Gulf Coast cooking seems a stew, or maybe when the humidity peaks, a soup. It's certainly a mixture. Consider the Spanish flavors of Florida, the Greek influence around Tampa and the Cuban overlay. Look at the French foods of Louisiana by way of Canada. Southern cooking also owes a debt to English immigrants and we should not forget the influence of Mexico on the Texas Coast. And don't forget the Germans responsible for, among other things, great Texas beer either.

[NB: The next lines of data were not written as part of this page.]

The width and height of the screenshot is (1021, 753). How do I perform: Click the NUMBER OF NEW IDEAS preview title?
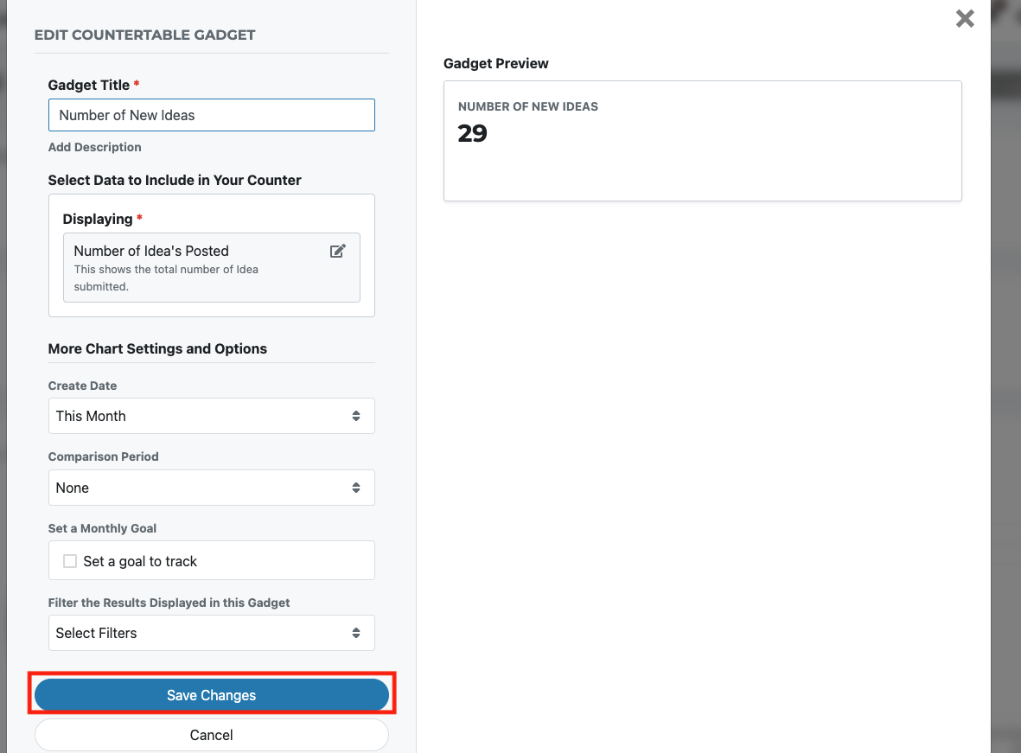click(x=528, y=106)
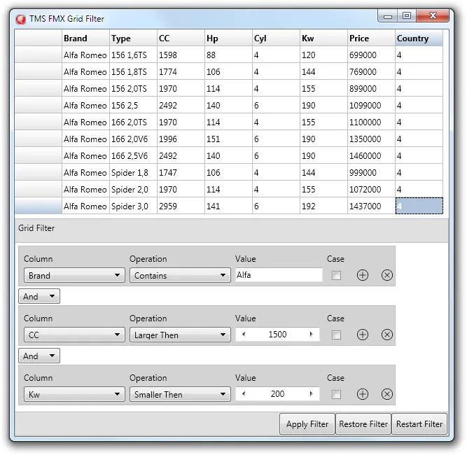Select the Price column header
467x455 pixels.
click(x=371, y=38)
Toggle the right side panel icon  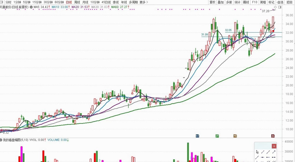[x=280, y=7]
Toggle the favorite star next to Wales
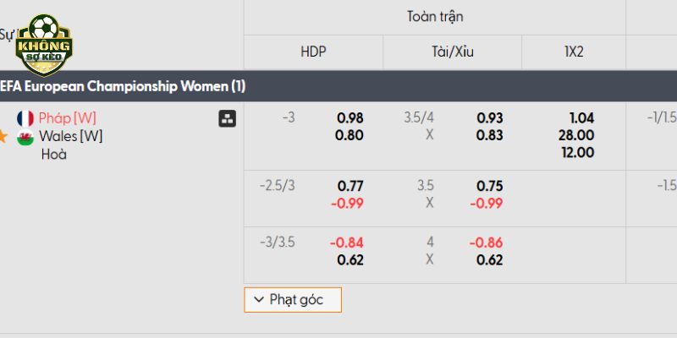 click(3, 137)
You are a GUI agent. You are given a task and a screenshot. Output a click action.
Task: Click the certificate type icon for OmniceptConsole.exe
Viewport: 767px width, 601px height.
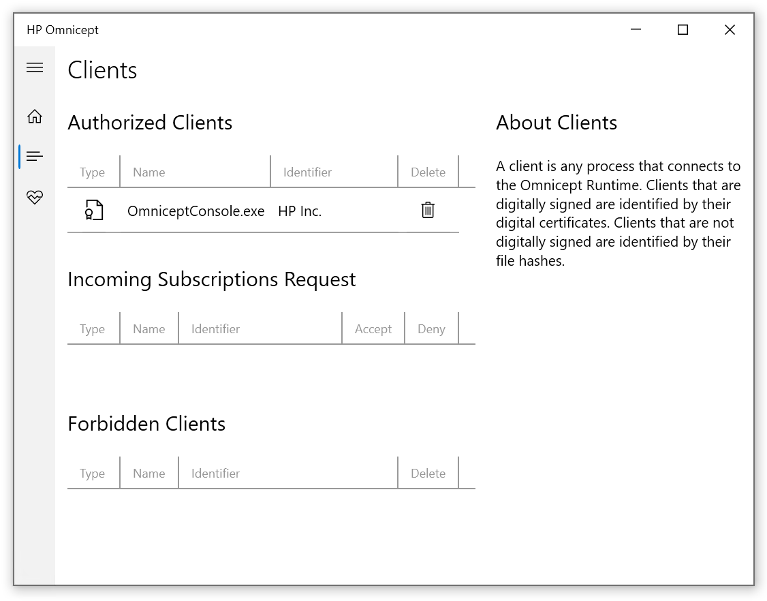(94, 211)
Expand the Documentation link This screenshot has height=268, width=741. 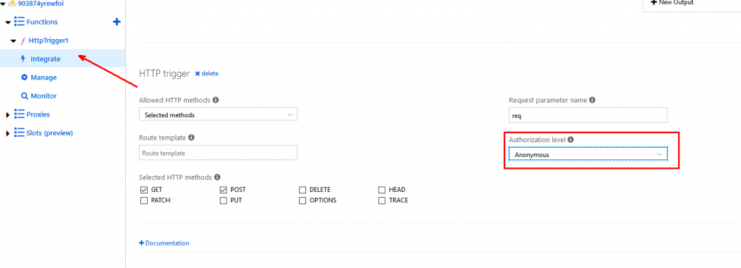(x=164, y=243)
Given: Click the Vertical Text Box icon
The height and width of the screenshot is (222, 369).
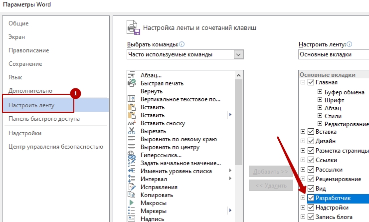Looking at the screenshot, I should [x=132, y=99].
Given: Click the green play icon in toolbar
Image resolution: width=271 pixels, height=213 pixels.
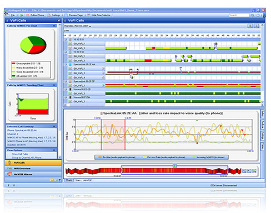Looking at the screenshot, I should [x=22, y=15].
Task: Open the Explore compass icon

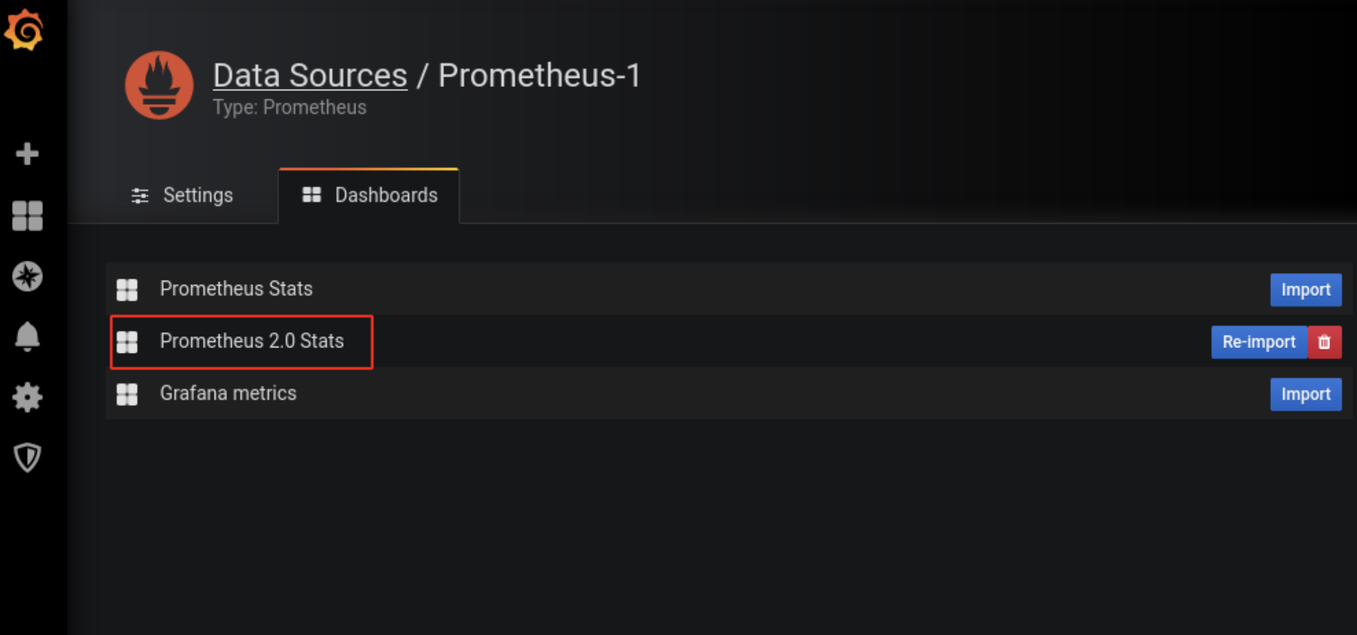Action: point(27,277)
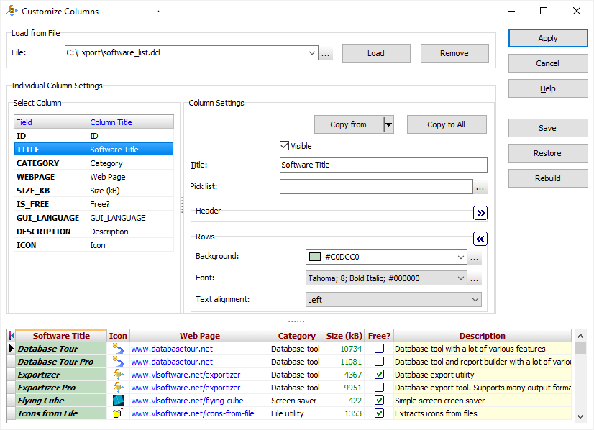The image size is (594, 430).
Task: Collapse the Rows section double-arrow
Action: [x=480, y=239]
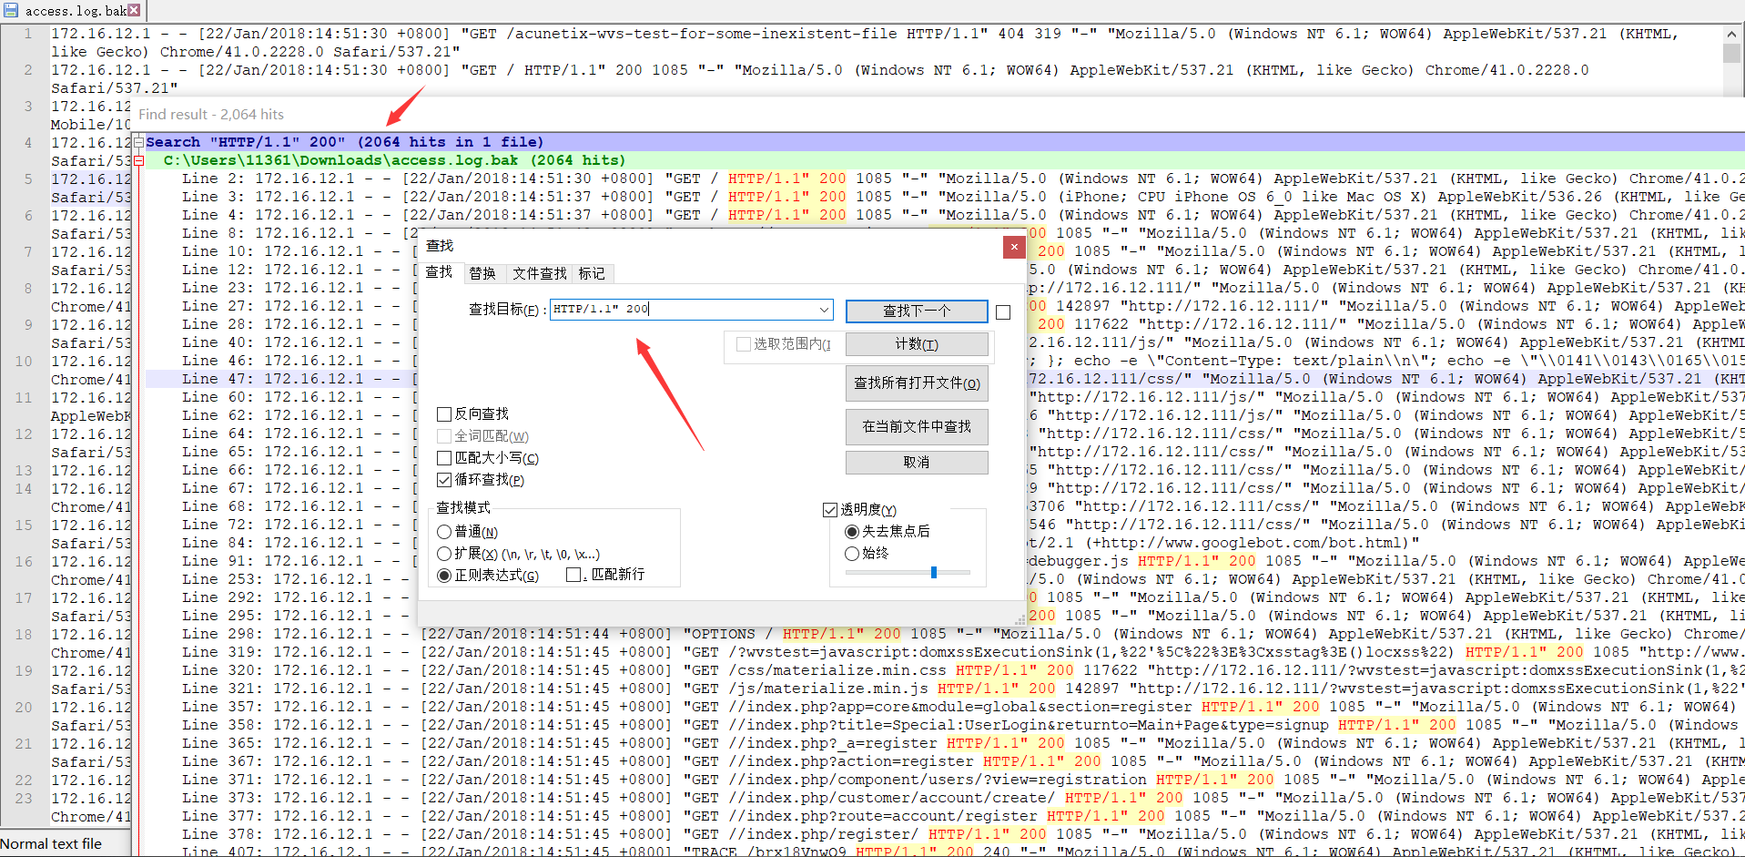This screenshot has height=857, width=1745.
Task: Collapse the Search "HTTP/1.1" 200 results node
Action: tap(138, 142)
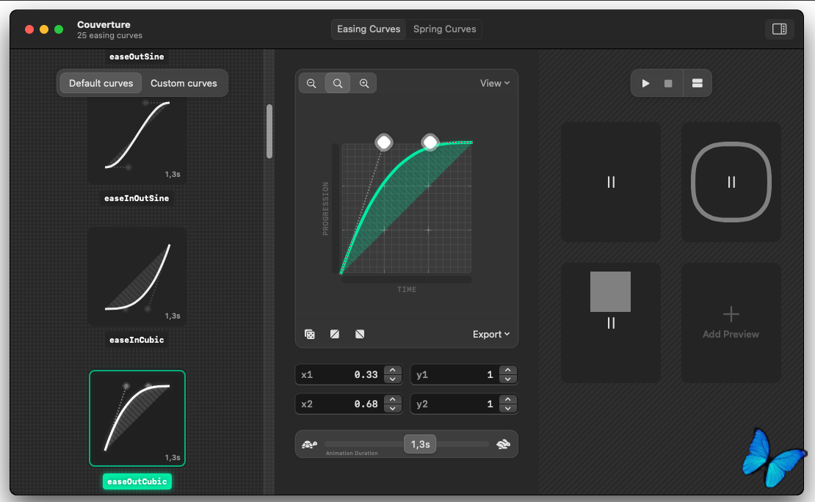
Task: Switch to Default curves segment
Action: click(101, 84)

Over the years, we've collected a great many recipes from the Gulf states. Given the cool weather ahead this month we offer warming options soups and fish and, just to start on an unusual note, a seafood "pie."

ALABAMA SEAFOOD PIE

On a day when we got blown off of Mobile Bay we discovered this dish at a local fisherman's cafe. The owner told us it was a family recipe. Over the years, we discovered you can make it ahead if you add the potato topping at the last minute. Variations include added vegetables, shrimp and cheese stirred into the potatoes or sauce:

2 pounds potatoes
4 ounces butter
salt and pepper
1 egg, beaten
2 pounds fish fillets, skinned.
Three-quarters of a pint of milk
1 onion, cut in quarters
1 carrot, diced
4 ounces green peas

1 bay leaf
1 ounce flour
pinch of nutmeg, grated.
2 tablespoons cream
2 tablespoons fresh parsley, chopped

Cook the potatoes in boiling water for 20 minutes. Drain, add half the butter and mash. Season to taste, beat in the egg and set aside.

Place the fish fillets, milk, onion, carrot and bay leaf in a saucepan. Season lightly, bring to a boil, reduce heat, cover and simmer for 15 minutes. Then remove the pan from the heat and discard the onion and bay leaf. Strain the liquid and place fish, peas and carrots in a baking dish. Reserve.

Heat oven to 400 degrees Melt half the remaining butter in a saucepan and stir in flour. Cook for one minute. Remove pan from heat and stir in the strained milk - a whisk helps. Cook over medium heat until the sauce thickens. Stir in the nutmeg and cream. Check seasonings and pour sauce over fish and vegetables. Mix gently and sprinkle on the parsley.

Spread the potatoes over the filling and top with butter. Bake for ten to fifteen minutes until topping browns.

Note: Make this in individual dishes if you like. They do not freeze, but will keep in the refrigerator for three or four hours before brought up to heat in the oven.

DRUNKEN FISH

This was the only fish entree on the longest table of Texas barbecue we ever saw - this during a political fund-raiser for LBJ. Louis suspects it's a version of a traditional Vera Cruz dish, but it is a wonderful treat on a cool winter night. He serves it with tortillas. I like it better with hard rolls. We agree it goes nicely with rice.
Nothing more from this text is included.